AKTUALNOŚCI AKTUALNOŚCI

Wiosna na wyciągnięcie ręki

Mimo, że do rozpoczęcia zarówno astronomicznej, jak i kalendarzowej wiosny pozostało jeszcze kilka dni, w lasach lubelskiej dyrekcji już od jakiegoś czasu można było zauważyć pierwsze oznaki tej pory roku.

Sprawdzamy, w których zakątkach RDLP w Lublinie przyroda „wyprzedziła” kalendarz i zaczęła budzić się do życia nieco szybciej. 

Jednym z pierwszych zwiastunów nadchodzącej wiosny jest dla leśników pracujących w terenie pojawienie się śnieżyczek. Obecność tegorocznych przebiśniegów na terenie RDLP w Lublinie odnotowano już pod koniec stycznia i choć termin ich kwitnienia jest zróżnicowany, uznaje się je za wskaźnikowe rośliny przedwiośnia.
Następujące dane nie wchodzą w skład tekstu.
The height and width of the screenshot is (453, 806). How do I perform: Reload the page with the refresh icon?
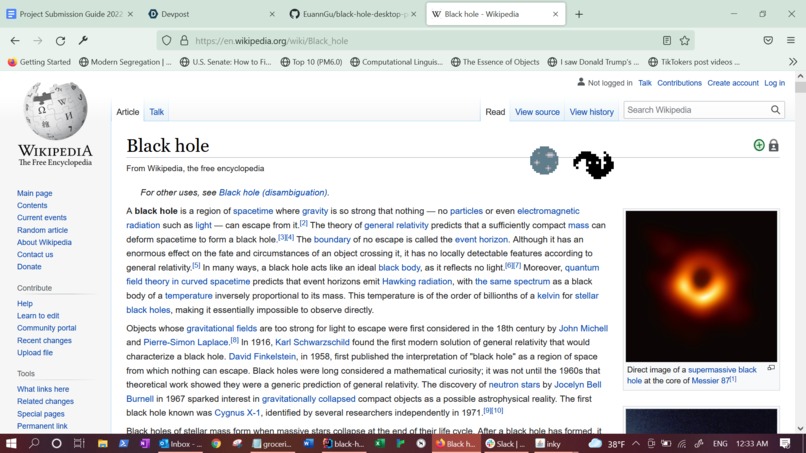[x=60, y=41]
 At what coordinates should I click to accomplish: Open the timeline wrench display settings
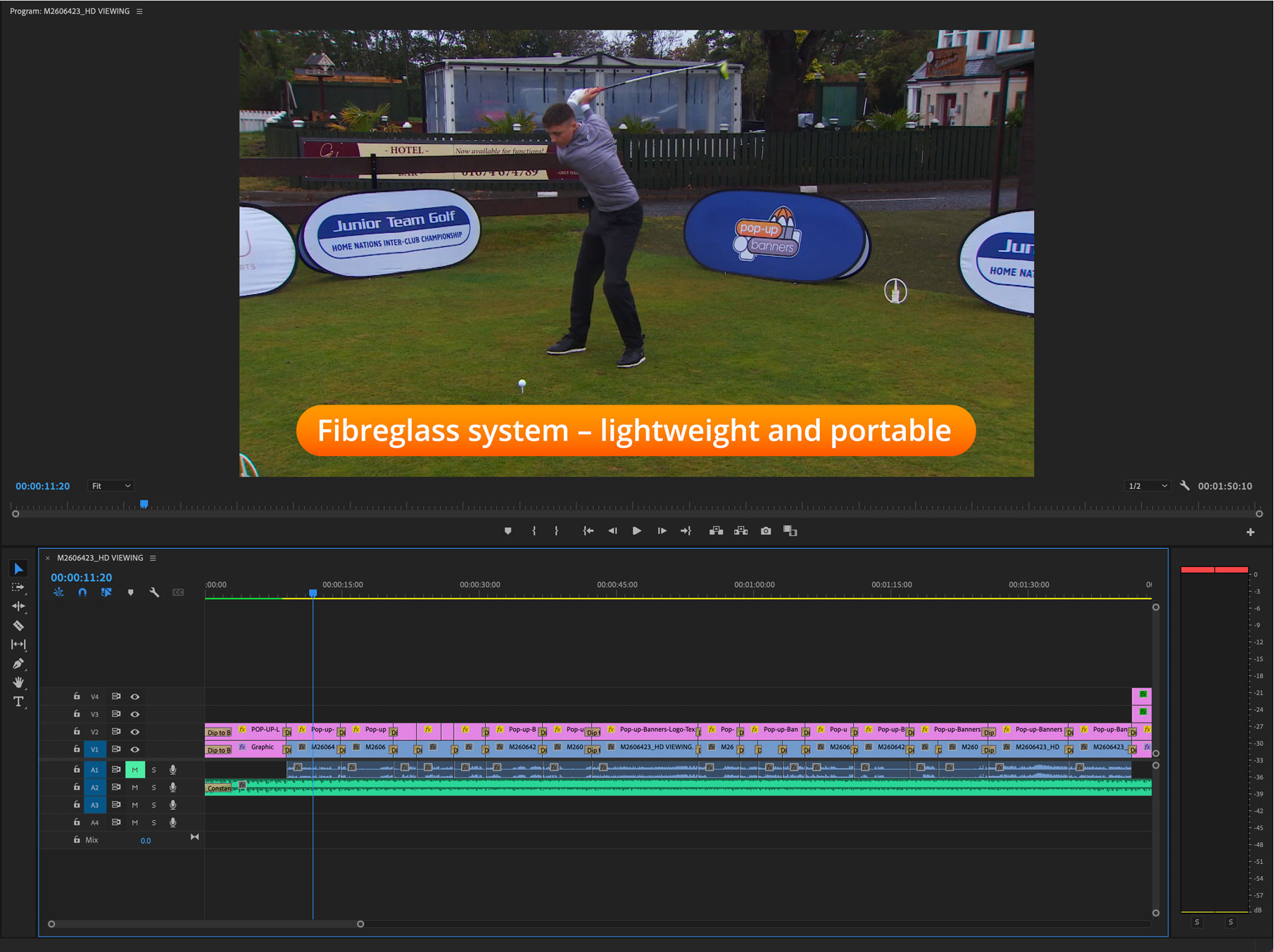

Dywany śnieżyczek można wciąż podziwiać, m.in. na terenie Nadleśnictwa Biłgoraj, ale nie brakuje obszarów, na których przebiśniegi zdążyły już przekwitnąć. Warto wspomnieć, że to najwcześniej kwitnący gatunek dostarczający pożytku pszczołom.

 
Fot. Paweł Kurzyna, RDLP w Lublininie

O zbliżającej się wielkimi krokami wiośnie na Roztoczu zasygnalizowały przylaszczki i wawrzynki wilczełyko. –Na horyzoncie można wypatrywać już żywców i zawilców, pierwsze sarny zdążyły już zmienić suknie, a dzięcioły rozpoczęły wykuwanie dziupli – relacjonuje Karol Jańczuk z Nadleśnictwa Tomaszów.

 

Fot. Karol Jańczuk, Nadleśnictwo Tomaszów 

Symptomów nadchodzącej zmiany pór roku trudno nie zauważyć także w Lasach Janowskich. –U nas również przyroda budzi się do życia pełną parą. Zakwitły bazie i krokusy, w lesie widać już główki zawilców, a nawet pojedyncze stokrotki, które z reguły powinny rozpocząć kwitnienie dopiero z początkiem kwietnia ­– opowiadają pracownicy Nadleśnictwa Janów Lubelski.  

   

Fot. Robert Cybart, Nadleśnictwo Janów Lubelski 

Nie inaczej sytuacja wygląda w północnej części lubelskiej dyrekcji LP. O tym, że wiosna jest już na wyciągnięcie ręki, w lasach Nadleśnictwa Międzyrzec, świadczy nie tylko rozkwitająca flora, ale i zjawiska zachodzące w świecie fauny.
W tym roku można było już usłyszeć śpiew zięb i drozdów śpiewaków, a do ostatnich zwiastunów wiosny na naszym terenie należy zaliczyć przylot szpaków i grające na werblach dzięcioły – informuje podleśniczy ds. szkółkarskich Leśnictwa Sitno, Piotr Sobowicz zwracając uwagę, że kilka cieplejszych dni wystarczyło, aby wiosnę poczuły już żmije oraz kleszcze, które z dnia na dzień zwiększają swoją aktywność.

 

Fot. Anna Sawicka, Nadleśnictwo Biała Podlaska

Po czym z kolei wiosnę w otaczającej przyrodzie poznają już leśnicy w Nadleśnictwie Biała Podlaska? –Natura przygotowuje nas na nadejście nadchodzącej wiosny. Ptaki rozpoczynają swoje lęgi, koty marcują, mrówki zaczynają podnosić głowy, a pszczoły powoli wychodzą z ula. Pierwsze loty odbywają owady, a wśród nich m.in. cytrynek czy strzygonia. Paletą barw mienią się łany wiosennych kwiatów, a po dłuższych i cieplejszych dniach w drzewach buzują soki (np. brzozy) – wyjaśnia nadleśniczy Tomasz Bylina.

 

Fot. Anna Sawicka, Nadleśnictwo Biała Podlaska

Ku uciesze wszystkich miłośników obserwacji przyrody poważne symptomy nowej pory roku są widoczne również na niebie. –Radosne trele niosą coraz piękniej po okolicznych lasach czy to sikory – (bogatki, modraszki, ubogie), dzwońce oraz czyże, które okupują szyszki modrzewia europejskiego. Poza klangorami żurawi i pierwszymi bocianami, które przyfrunęły do naszego kraju udało mi się zaobserwować parę myszołowów szybującą zalotnie nad koronami drzew. Takie zjawiska zazwyczaj miały miejsce na przełomie marca i kwietnia – zauważa Anna Sawicka, specjalista SL w Nadleśnictwie Biała Podlaska.